- [What to do]: Please filter the listing below and copy out the lines that hold "arrow".

- [Dataset extract]:
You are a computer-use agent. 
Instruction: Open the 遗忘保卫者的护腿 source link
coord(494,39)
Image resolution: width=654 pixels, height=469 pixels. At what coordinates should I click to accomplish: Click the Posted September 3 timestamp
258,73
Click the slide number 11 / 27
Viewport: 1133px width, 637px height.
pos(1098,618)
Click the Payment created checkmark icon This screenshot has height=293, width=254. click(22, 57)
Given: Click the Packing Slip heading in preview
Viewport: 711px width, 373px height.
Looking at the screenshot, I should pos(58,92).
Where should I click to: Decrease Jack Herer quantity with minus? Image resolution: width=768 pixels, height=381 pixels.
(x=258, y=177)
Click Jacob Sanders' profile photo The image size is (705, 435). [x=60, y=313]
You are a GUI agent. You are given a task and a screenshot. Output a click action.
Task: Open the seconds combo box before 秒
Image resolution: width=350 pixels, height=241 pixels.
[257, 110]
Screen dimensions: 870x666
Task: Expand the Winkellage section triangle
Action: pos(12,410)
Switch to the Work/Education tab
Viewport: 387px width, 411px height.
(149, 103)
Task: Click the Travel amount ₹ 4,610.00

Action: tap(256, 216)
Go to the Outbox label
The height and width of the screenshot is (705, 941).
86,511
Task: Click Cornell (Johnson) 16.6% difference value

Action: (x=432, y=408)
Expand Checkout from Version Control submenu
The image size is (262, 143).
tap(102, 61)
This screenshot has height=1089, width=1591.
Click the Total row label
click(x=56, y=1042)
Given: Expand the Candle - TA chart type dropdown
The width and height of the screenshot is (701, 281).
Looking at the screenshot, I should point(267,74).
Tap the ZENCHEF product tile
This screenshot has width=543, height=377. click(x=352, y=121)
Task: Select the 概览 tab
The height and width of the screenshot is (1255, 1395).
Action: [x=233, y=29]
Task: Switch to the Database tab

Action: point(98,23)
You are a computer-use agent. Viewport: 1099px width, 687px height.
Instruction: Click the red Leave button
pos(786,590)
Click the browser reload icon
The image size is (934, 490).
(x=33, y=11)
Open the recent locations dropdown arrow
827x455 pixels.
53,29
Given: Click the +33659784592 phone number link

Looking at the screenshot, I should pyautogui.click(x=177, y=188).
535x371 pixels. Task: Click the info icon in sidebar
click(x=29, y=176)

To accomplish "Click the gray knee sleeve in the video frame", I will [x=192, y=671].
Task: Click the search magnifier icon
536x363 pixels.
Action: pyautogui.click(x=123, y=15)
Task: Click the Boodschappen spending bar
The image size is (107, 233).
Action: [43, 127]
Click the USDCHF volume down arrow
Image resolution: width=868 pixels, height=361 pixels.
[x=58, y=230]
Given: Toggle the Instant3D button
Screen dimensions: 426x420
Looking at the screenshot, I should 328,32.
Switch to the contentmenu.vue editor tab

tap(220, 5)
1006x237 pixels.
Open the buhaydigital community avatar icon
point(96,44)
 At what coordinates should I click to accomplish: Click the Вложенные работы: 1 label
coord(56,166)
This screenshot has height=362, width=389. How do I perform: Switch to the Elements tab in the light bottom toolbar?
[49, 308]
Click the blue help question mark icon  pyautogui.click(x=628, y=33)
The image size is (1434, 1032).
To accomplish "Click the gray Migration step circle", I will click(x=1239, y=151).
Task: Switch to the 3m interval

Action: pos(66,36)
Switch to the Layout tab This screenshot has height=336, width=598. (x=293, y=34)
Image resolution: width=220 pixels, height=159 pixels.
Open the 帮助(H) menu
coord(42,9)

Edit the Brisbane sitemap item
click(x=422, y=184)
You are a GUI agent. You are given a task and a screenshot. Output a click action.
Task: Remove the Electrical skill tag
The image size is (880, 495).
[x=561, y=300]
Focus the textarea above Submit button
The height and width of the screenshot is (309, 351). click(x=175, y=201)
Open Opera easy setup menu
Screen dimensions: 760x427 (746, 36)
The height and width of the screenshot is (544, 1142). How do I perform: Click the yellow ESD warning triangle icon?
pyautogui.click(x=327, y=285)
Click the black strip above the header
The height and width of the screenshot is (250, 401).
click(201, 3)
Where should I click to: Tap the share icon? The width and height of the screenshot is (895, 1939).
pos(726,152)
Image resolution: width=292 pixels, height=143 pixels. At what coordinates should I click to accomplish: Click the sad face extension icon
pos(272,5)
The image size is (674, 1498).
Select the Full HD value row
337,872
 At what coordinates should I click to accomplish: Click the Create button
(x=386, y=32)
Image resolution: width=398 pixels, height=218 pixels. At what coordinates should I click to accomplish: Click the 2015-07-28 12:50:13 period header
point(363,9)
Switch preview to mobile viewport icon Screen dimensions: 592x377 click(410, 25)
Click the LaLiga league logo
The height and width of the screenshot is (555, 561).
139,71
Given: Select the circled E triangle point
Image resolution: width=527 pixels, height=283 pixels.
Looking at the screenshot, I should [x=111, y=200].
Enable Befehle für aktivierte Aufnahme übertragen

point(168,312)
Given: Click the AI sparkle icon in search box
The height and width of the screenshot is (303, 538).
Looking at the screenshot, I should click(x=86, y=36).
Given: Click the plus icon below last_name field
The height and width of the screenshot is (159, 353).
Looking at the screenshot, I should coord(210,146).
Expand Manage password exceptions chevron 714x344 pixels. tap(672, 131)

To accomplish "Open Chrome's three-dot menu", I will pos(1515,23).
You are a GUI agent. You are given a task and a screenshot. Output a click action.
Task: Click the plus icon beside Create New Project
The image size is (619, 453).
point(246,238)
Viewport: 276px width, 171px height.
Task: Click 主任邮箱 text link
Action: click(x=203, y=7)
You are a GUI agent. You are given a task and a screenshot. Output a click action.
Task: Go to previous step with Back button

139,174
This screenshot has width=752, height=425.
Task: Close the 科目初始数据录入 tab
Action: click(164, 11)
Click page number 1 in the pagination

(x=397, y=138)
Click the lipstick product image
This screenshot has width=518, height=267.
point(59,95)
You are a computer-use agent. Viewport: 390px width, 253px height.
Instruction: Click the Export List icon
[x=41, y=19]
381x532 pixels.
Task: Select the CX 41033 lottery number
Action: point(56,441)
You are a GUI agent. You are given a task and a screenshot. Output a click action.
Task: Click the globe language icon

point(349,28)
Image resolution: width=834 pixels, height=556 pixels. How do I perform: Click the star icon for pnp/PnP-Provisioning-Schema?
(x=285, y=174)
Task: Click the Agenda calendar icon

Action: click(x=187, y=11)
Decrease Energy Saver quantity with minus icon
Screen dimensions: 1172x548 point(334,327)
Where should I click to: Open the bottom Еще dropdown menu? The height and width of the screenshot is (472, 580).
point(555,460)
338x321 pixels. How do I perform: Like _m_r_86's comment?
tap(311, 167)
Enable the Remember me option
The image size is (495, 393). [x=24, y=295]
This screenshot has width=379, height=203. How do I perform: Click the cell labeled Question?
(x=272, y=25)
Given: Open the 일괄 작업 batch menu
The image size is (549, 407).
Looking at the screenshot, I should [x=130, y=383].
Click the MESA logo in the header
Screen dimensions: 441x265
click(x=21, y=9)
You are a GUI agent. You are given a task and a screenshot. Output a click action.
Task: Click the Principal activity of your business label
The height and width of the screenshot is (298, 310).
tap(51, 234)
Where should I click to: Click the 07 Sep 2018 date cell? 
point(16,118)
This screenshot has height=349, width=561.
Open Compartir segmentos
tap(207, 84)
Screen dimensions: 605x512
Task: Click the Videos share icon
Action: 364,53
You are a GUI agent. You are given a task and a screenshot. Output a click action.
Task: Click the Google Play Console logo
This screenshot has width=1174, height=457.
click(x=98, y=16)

- [Expected output]:
Open the recent locations dropdown arrow
Click the USDCHF volume down arrow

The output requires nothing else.